WHAT TO DO: Lines from the one containing "This screenshot has height=806, width=1024." to the end of the entries below must be reproduced exactly, with both end lines kept and no other line added.

►

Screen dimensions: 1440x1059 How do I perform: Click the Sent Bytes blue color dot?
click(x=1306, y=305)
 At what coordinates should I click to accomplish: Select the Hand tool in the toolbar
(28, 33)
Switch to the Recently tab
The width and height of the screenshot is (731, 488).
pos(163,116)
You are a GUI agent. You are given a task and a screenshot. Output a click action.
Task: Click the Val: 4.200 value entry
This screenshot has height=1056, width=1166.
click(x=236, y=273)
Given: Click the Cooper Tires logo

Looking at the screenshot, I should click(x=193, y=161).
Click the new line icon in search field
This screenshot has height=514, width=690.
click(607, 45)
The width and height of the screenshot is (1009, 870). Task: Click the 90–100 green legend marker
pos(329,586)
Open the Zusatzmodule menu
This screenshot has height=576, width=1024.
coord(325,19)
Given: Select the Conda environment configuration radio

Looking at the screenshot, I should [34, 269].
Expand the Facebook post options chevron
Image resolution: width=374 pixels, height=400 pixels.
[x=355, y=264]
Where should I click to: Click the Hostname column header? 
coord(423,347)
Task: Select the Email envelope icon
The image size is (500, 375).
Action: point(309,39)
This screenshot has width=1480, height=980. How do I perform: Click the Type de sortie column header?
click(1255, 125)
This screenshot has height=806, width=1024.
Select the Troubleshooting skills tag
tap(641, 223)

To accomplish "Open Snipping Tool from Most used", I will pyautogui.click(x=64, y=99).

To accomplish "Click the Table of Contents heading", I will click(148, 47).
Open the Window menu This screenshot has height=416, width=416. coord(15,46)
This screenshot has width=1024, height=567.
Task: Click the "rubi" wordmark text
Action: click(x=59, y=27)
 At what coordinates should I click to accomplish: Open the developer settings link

◄

EXERCISE ANSWER:
This screenshot has height=806, width=1024.
Select the Troubleshooting skills tag
tap(641, 223)

To accomplish "Open Snipping Tool from Most used", I will pyautogui.click(x=64, y=99).

To accomplish "Click the Table of Contents heading", I will click(148, 47).
Open the Window menu This screenshot has height=416, width=416. coord(15,46)
This screenshot has width=1024, height=567.
Task: Click the "rubi" wordmark text
Action: click(x=59, y=27)
 At what coordinates should I click to accomplish: Open the developer settings link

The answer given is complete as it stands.